* **Aim of the exercise**
Look through the entries for the string "agent", and copy each line that holds it.

-- Raw data follows --

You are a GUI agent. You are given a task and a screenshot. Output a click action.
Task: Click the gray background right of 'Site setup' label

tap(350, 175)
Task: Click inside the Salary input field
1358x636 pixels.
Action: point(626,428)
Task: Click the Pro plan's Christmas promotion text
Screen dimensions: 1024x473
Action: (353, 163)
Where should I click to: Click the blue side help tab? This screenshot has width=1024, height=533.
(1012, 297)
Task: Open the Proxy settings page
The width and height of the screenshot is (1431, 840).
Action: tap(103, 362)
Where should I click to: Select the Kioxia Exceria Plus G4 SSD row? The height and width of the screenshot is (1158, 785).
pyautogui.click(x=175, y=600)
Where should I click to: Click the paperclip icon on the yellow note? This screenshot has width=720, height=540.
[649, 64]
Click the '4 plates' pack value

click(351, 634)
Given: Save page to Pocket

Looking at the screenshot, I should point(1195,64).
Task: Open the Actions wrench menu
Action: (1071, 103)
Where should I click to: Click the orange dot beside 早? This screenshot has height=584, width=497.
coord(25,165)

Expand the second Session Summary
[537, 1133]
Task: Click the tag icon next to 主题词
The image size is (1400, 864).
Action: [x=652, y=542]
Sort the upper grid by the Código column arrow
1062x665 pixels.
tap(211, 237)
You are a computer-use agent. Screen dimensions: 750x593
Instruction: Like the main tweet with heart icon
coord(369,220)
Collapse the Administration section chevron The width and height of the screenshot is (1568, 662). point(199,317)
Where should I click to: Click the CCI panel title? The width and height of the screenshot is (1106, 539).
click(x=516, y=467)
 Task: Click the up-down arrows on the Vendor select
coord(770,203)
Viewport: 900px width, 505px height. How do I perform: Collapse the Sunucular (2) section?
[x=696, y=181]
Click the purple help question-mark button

-- Raw data concluded --

* **Result of the exercise**
You are a GUI agent. You are given a task and a screenshot. Output a click action.
You are a computer-use agent. Screen dimensions: 750x593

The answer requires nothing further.